------ DATA SHOWN ------
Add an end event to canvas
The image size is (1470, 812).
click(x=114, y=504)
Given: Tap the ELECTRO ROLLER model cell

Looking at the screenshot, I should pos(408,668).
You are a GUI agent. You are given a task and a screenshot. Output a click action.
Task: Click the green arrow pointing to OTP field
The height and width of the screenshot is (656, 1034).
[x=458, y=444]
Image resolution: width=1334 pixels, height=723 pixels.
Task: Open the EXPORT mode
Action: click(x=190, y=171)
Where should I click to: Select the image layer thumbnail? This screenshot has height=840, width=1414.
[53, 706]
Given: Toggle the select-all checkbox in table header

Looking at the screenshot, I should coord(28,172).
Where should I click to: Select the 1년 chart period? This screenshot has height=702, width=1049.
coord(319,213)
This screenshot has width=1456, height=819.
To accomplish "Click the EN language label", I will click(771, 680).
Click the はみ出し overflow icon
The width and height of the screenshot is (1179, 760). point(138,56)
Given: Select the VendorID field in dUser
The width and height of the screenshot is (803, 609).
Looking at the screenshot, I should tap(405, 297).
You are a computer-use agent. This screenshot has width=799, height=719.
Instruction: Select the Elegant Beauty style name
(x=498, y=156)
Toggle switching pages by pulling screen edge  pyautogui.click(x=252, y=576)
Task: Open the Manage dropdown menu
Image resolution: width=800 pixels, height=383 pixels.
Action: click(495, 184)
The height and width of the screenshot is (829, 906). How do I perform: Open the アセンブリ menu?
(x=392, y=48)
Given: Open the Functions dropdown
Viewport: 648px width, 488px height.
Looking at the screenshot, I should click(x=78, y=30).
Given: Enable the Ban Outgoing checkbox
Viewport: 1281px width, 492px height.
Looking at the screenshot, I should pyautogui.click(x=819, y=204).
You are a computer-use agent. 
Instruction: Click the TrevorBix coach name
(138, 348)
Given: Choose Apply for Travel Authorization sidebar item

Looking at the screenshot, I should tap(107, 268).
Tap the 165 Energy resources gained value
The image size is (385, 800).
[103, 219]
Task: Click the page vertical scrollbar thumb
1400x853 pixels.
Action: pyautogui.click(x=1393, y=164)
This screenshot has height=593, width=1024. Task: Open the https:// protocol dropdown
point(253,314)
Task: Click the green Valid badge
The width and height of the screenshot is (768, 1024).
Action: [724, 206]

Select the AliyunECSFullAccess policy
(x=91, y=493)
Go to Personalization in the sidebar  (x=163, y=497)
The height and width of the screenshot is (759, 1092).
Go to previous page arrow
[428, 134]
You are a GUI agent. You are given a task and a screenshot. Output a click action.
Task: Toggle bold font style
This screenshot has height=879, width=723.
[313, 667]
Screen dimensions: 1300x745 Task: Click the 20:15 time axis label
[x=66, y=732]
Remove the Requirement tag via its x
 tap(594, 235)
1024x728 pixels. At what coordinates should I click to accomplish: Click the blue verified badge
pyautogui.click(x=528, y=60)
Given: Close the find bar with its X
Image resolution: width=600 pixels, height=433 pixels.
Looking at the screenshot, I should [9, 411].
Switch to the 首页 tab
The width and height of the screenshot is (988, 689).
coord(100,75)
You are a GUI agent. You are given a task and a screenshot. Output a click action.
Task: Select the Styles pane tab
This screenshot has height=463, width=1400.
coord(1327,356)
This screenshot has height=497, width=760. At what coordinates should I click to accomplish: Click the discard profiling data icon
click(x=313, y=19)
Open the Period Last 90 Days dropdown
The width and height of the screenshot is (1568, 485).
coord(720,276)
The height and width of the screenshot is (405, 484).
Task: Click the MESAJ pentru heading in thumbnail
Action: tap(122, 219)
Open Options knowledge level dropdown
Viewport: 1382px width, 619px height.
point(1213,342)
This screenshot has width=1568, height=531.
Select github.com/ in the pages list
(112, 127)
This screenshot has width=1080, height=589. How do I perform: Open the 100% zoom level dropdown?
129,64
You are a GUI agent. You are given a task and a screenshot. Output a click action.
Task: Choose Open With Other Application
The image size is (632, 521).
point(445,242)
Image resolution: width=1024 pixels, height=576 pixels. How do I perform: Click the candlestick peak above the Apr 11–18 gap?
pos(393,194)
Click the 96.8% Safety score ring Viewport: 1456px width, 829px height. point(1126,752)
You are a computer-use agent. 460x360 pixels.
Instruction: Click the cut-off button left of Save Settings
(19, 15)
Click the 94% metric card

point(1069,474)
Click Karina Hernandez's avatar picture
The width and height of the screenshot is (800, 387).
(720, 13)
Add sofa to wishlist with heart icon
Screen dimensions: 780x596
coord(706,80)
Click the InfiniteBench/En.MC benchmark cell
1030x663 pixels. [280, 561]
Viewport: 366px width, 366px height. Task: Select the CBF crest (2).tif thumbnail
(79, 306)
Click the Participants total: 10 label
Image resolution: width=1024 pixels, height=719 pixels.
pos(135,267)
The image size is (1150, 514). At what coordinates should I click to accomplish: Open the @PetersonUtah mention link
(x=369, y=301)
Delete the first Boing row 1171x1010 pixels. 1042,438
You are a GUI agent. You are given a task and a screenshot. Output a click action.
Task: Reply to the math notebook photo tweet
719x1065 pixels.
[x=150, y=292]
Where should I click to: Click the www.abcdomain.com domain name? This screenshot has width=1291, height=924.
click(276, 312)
------
## ACTIVITY
Output the complete set of records word for word.

## ANSWER TO THE PROBLEM
Add an end event to canvas
The image size is (1470, 812).
click(x=114, y=504)
Given: Tap the ELECTRO ROLLER model cell

Looking at the screenshot, I should pos(408,668).
You are a GUI agent. You are given a task and a screenshot. Output a click action.
Task: Click the green arrow pointing to OTP field
The height and width of the screenshot is (656, 1034).
[x=458, y=444]
Image resolution: width=1334 pixels, height=723 pixels.
Task: Open the EXPORT mode
Action: click(x=190, y=171)
Where should I click to: Select the image layer thumbnail? This screenshot has height=840, width=1414.
[53, 706]
Given: Toggle the select-all checkbox in table header

Looking at the screenshot, I should coord(28,172).
Where should I click to: Select the 1년 chart period? This screenshot has height=702, width=1049.
coord(319,213)
This screenshot has width=1456, height=819.
To accomplish "Click the EN language label", I will click(771, 680).
Click the はみ出し overflow icon
The width and height of the screenshot is (1179, 760). point(138,56)
Given: Select the VendorID field in dUser
The width and height of the screenshot is (803, 609).
Looking at the screenshot, I should tap(405, 297).
You are a computer-use agent. This screenshot has width=799, height=719.
Instruction: Select the Elegant Beauty style name
(x=498, y=156)
Toggle switching pages by pulling screen edge  pyautogui.click(x=252, y=576)
Task: Open the Manage dropdown menu
Image resolution: width=800 pixels, height=383 pixels.
Action: click(495, 184)
The height and width of the screenshot is (829, 906). How do I perform: Open the アセンブリ menu?
(x=392, y=48)
Given: Open the Functions dropdown
Viewport: 648px width, 488px height.
Looking at the screenshot, I should click(x=78, y=30).
Given: Enable the Ban Outgoing checkbox
Viewport: 1281px width, 492px height.
Looking at the screenshot, I should pyautogui.click(x=819, y=204).
You are a computer-use agent. 
Instruction: Click the TrevorBix coach name
(138, 348)
Given: Choose Apply for Travel Authorization sidebar item

Looking at the screenshot, I should tap(107, 268).
Tap the 165 Energy resources gained value
The image size is (385, 800).
[103, 219]
Task: Click the page vertical scrollbar thumb
1400x853 pixels.
Action: pyautogui.click(x=1393, y=164)
This screenshot has height=593, width=1024. Task: Open the https:// protocol dropdown
point(253,314)
Task: Click the green Valid badge
The width and height of the screenshot is (768, 1024).
Action: [724, 206]

Select the AliyunECSFullAccess policy
(x=91, y=493)
Go to Personalization in the sidebar  (x=163, y=497)
The height and width of the screenshot is (759, 1092).
Go to previous page arrow
[428, 134]
You are a GUI agent. You are given a task and a screenshot. Output a click action.
Task: Toggle bold font style
This screenshot has height=879, width=723.
[313, 667]
Screen dimensions: 1300x745 Task: Click the 20:15 time axis label
[x=66, y=732]
Remove the Requirement tag via its x
 tap(594, 235)
1024x728 pixels. At what coordinates should I click to accomplish: Click the blue verified badge
pyautogui.click(x=528, y=60)
Given: Close the find bar with its X
Image resolution: width=600 pixels, height=433 pixels.
Looking at the screenshot, I should [9, 411].
Switch to the 首页 tab
The width and height of the screenshot is (988, 689).
coord(100,75)
You are a GUI agent. You are given a task and a screenshot. Output a click action.
Task: Select the Styles pane tab
This screenshot has height=463, width=1400.
coord(1327,356)
This screenshot has height=497, width=760. At what coordinates should I click to accomplish: Click the discard profiling data icon
click(x=313, y=19)
Open the Period Last 90 Days dropdown
The width and height of the screenshot is (1568, 485).
coord(720,276)
The height and width of the screenshot is (405, 484).
Task: Click the MESAJ pentru heading in thumbnail
Action: tap(122, 219)
Open Options knowledge level dropdown
Viewport: 1382px width, 619px height.
point(1213,342)
This screenshot has width=1568, height=531.
Select github.com/ in the pages list
(112, 127)
This screenshot has width=1080, height=589. How do I perform: Open the 100% zoom level dropdown?
129,64
You are a GUI agent. You are given a task and a screenshot. Output a click action.
Task: Choose Open With Other Application
The image size is (632, 521).
point(445,242)
Image resolution: width=1024 pixels, height=576 pixels. How do I perform: Click the candlestick peak above the Apr 11–18 gap?
pos(393,194)
Click the 96.8% Safety score ring Viewport: 1456px width, 829px height. point(1126,752)
You are a computer-use agent. 460x360 pixels.
Instruction: Click the cut-off button left of Save Settings
(19, 15)
Click the 94% metric card

point(1069,474)
Click Karina Hernandez's avatar picture
The width and height of the screenshot is (800, 387).
(720, 13)
Add sofa to wishlist with heart icon
Screen dimensions: 780x596
coord(706,80)
Click the InfiniteBench/En.MC benchmark cell
1030x663 pixels. [280, 561]
Viewport: 366px width, 366px height. Task: Select the CBF crest (2).tif thumbnail
(79, 306)
Click the Participants total: 10 label
Image resolution: width=1024 pixels, height=719 pixels.
pos(135,267)
The image size is (1150, 514). At what coordinates should I click to accomplish: Open the @PetersonUtah mention link
(x=369, y=301)
Delete the first Boing row 1171x1010 pixels. 1042,438
You are a GUI agent. You are given a task and a screenshot. Output a click action.
Task: Reply to the math notebook photo tweet
719x1065 pixels.
[x=150, y=292]
Where should I click to: Click the www.abcdomain.com domain name? This screenshot has width=1291, height=924.
click(276, 312)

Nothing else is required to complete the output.